China’s General Administration of Customs said in a statement Wednesday that some fish and fruit imports were suspended due to excessive pesticide residue detected “multiple times” on products since last year, as well as some frozen fish packages that tested positive for coronavirus in June. The Ministry of Commerce said in a separate statement it banned natural sand exports based on provisions of related law, but gave no further details. 

Beijing has often targeted Taiwan’s agricultural industry for punishment over political issues. Many of southern Taiwan’s fruit-producing regions are typically bastions of political support for President Tsai Ing-wen’s Democratic Progressive Party, which advocates for Taiwan’s formal independence. 

China caught Taiwan off guard last year when it suddenly blocked pineapple imports from there. Beijing later halted imports of wax and sugar apples last September. While most fruit produced in Taiwan is consumed domestically, the vast majority of exports go to China.

The trade actions followed a Taiwanese media report that China on Monday banned food imports from more than 100 of the island’s suppliers.

China is Taiwan’s largest trading partner, with bilateral trade rising 26% on year to $328.3 billion last year. Taiwan held a sizable surplus against China, with exports from the island exceeding imports by $172 billion, according to Chinese customs data. While Beijing could leverage that advantage by sanctioning exporters, China also relies on Taiwan for semiconductor supplies.

Two-way trade totaled $165 billion in the first half of this year, with Taiwan’s surplus with China at $79.8 billion.

Even Pay, an analyst at consultancy Trivium China in Beijing, said more trade disruptions can be expected between China and Taiwan while tensions remain high. She said it was “common practice” for Beijing to identify minor compliance issues and enforce rules very strictly with trade partners, citing the example of Canadian canola after Meng Wanzhou, chief financial officer of Huawei Technologies Co., was detained.

“It looks like stepped up military exercises announced Tuesday night may disrupt shipping in the region through Sunday at least, particularly into ports in Taiwan and Fujian, but also for any cargoes that might typically pass through the area around Taiwan,” said Pay.

The sand export ban cuts off the island’s main source of the construction material. With grains about 5 millimeters wide or less, natural sand is typically used to produce things like concrete and asphalt.

China previously halted natural sand exports to Taiwan in March 2007, citing environmental concerns, and lifted the ban about one year later. Taiwan activated a contingency plan at the time, including importing materials from the Philippines and using local river sand to close the gap. 

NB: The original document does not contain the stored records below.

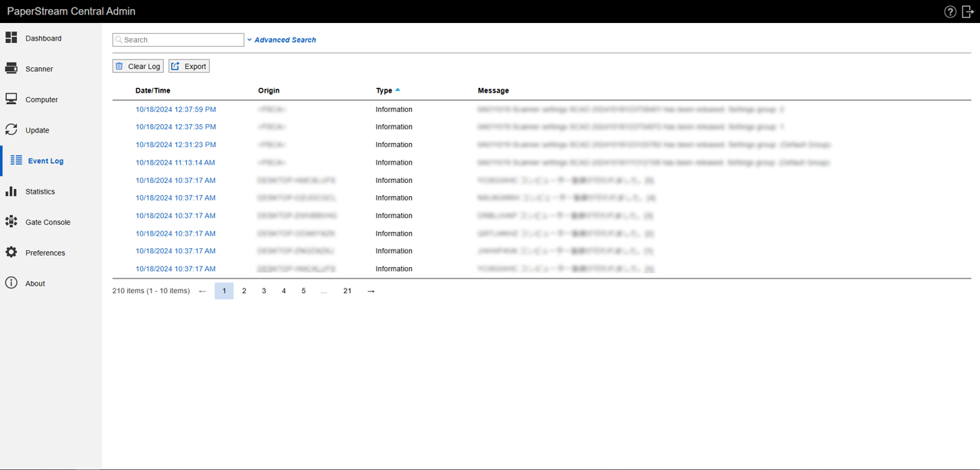Click the logout icon in header
980x470 pixels.
[x=968, y=11]
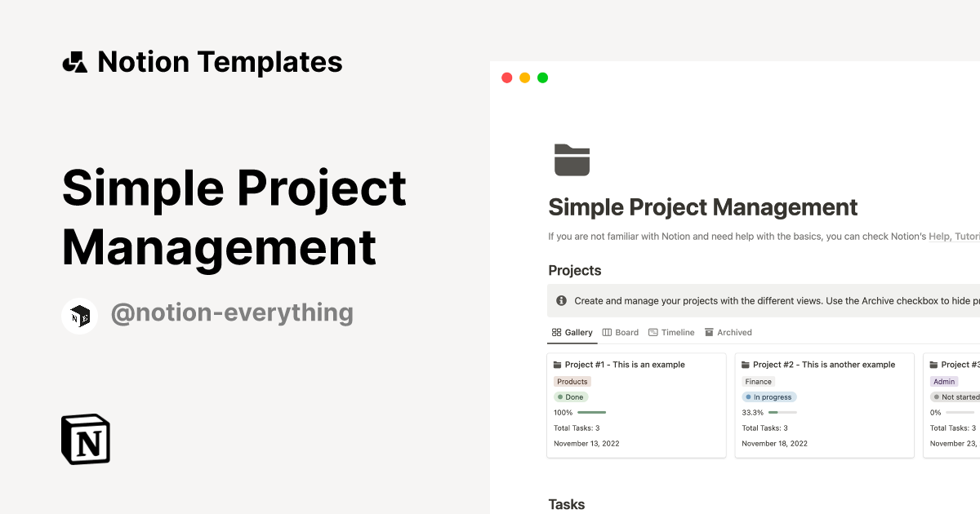
Task: Switch to the Board tab
Action: 621,332
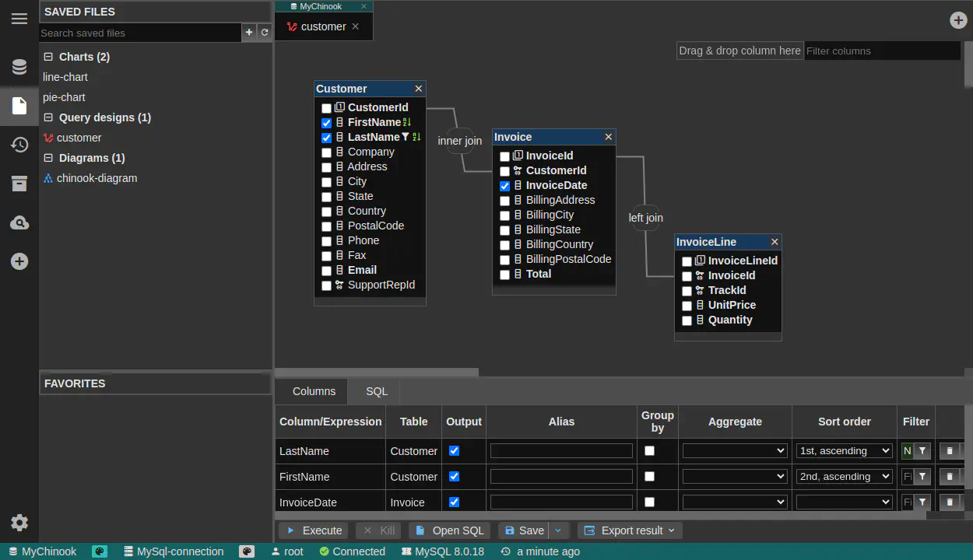The image size is (973, 560).
Task: Open the archive sidebar icon
Action: [x=19, y=184]
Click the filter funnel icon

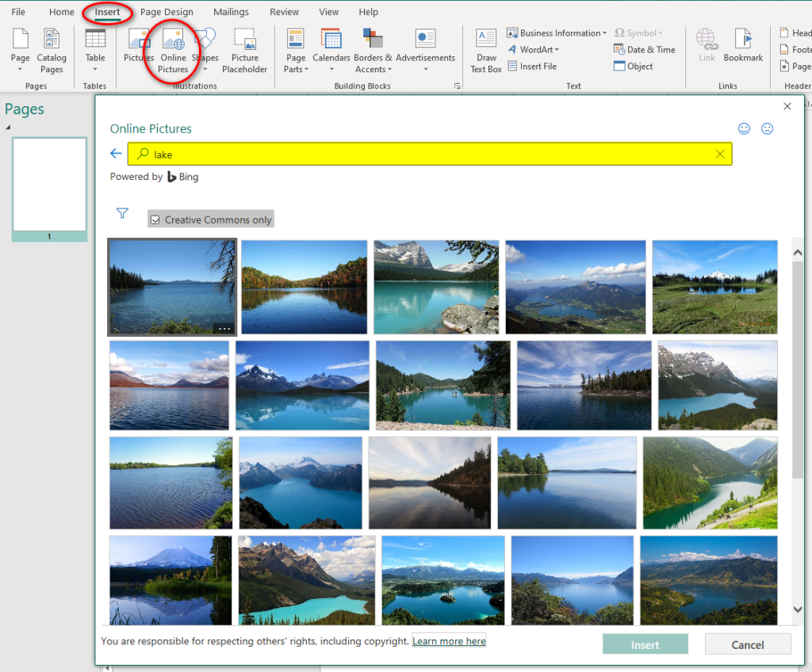pos(122,212)
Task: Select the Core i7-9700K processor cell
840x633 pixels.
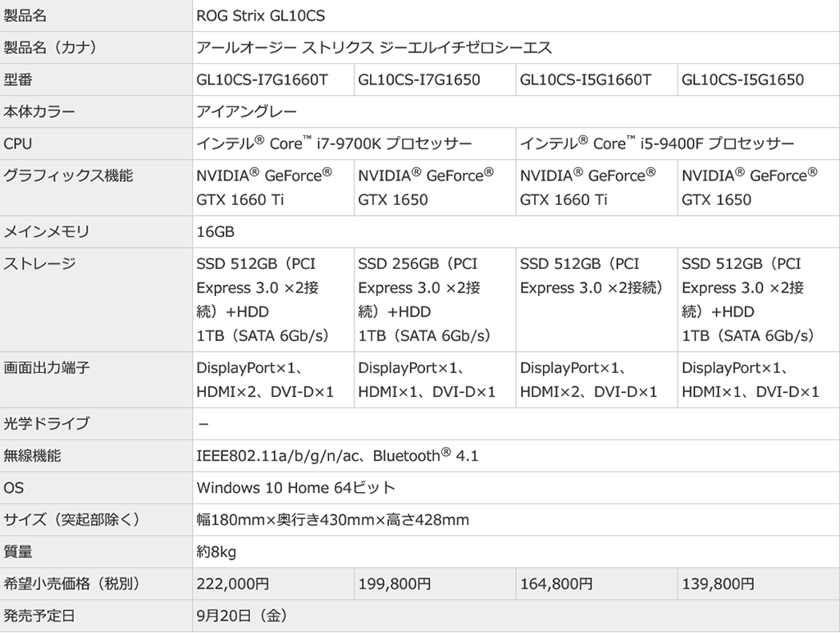Action: click(x=334, y=143)
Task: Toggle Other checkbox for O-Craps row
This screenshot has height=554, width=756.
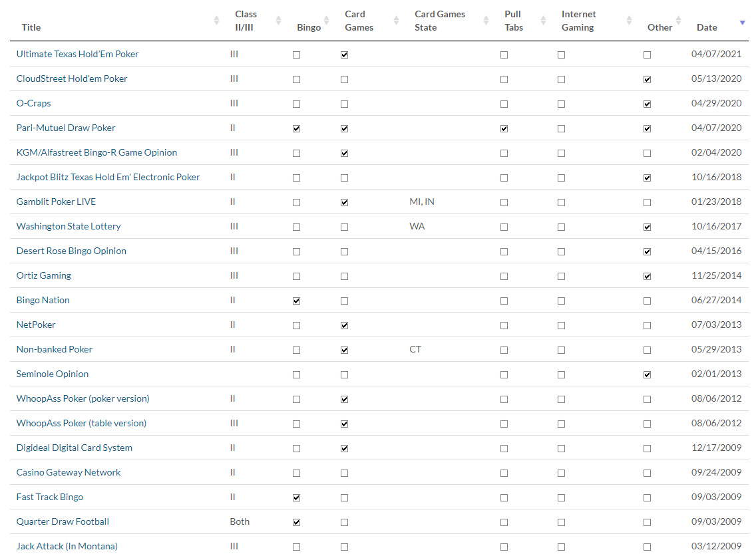Action: [x=648, y=104]
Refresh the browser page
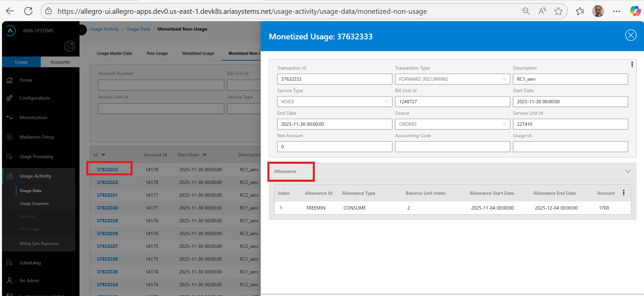This screenshot has width=644, height=296. tap(28, 11)
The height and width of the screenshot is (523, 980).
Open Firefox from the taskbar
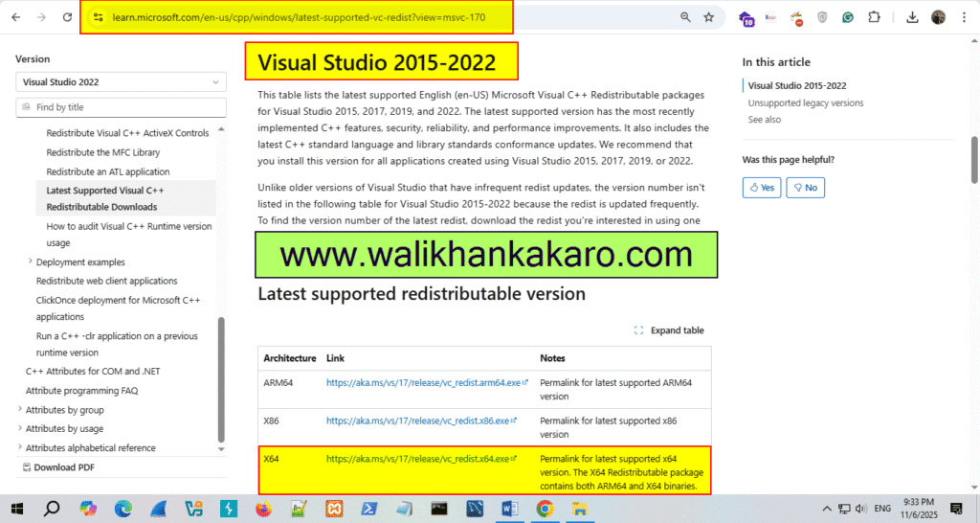tap(262, 509)
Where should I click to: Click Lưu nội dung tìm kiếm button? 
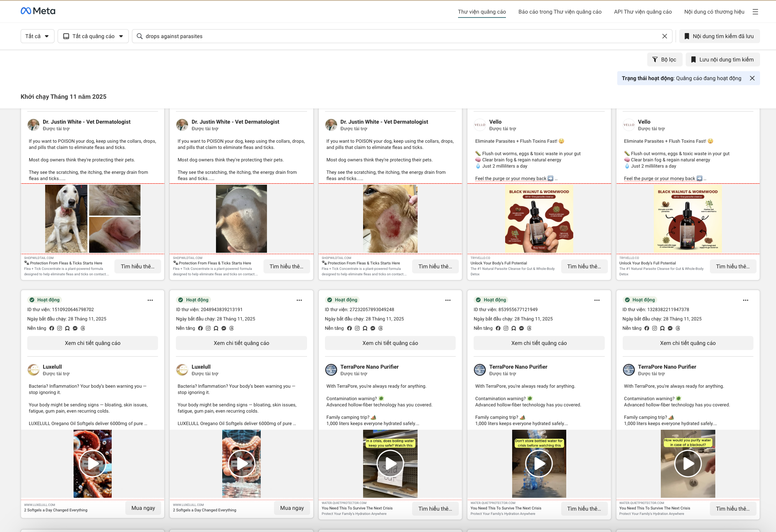click(722, 60)
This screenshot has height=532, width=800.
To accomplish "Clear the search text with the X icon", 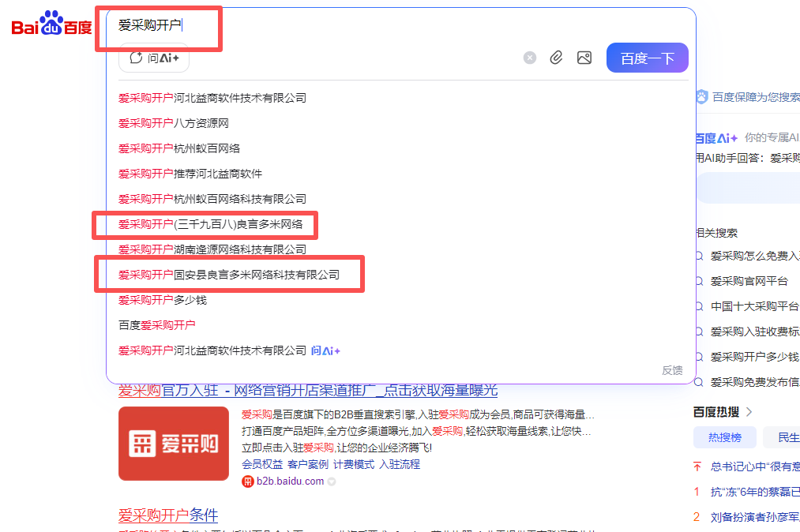I will [x=530, y=58].
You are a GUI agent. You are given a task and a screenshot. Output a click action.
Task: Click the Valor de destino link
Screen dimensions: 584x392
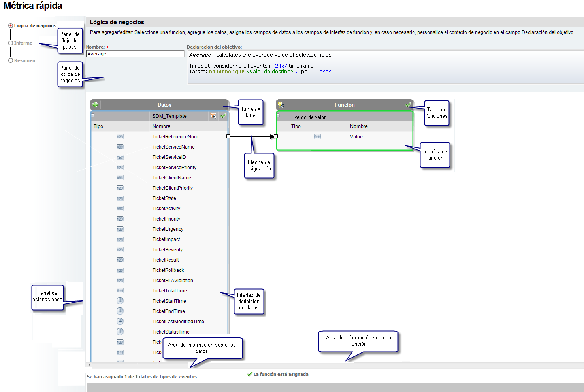point(270,72)
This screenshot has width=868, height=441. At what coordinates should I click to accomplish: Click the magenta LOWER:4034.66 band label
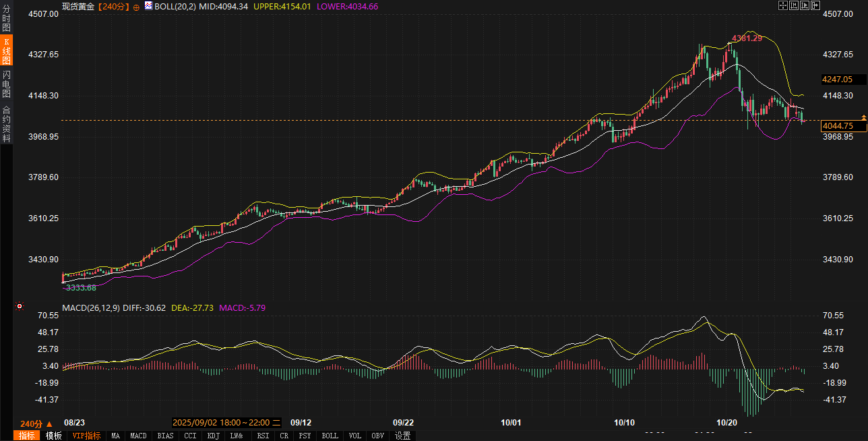[x=347, y=6]
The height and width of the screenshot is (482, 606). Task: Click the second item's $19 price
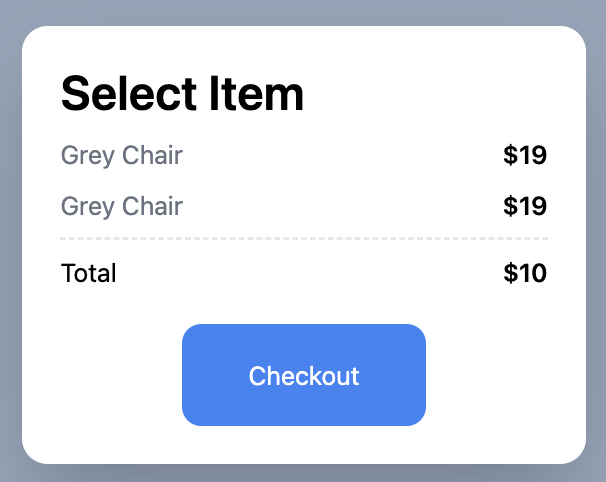525,206
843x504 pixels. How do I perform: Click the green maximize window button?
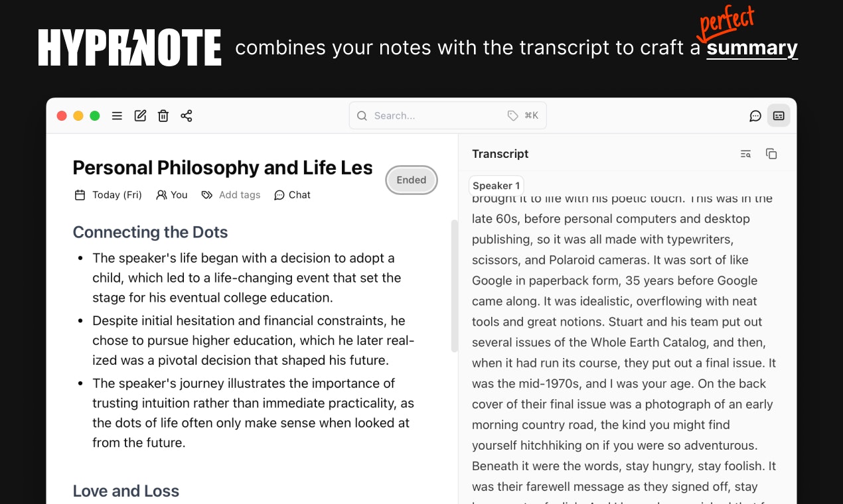[x=95, y=116]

Read More: China Halts Natural Sand Exports to Taiwan After Pelosi Visit

Taiwan imported 5.67 million metric tons of sand and gravel in 2020, with natural sand constituting about 8% of total, according to a report from Taiwan’s Ministry of Economic Affairs. More than 90% of Taiwan’s imported sand and gravel is from China, due to much higher transportation costs from other countries like Vietnam, the report said.

(Adds additional context about China-Taiwan trade in seventh paragraph.)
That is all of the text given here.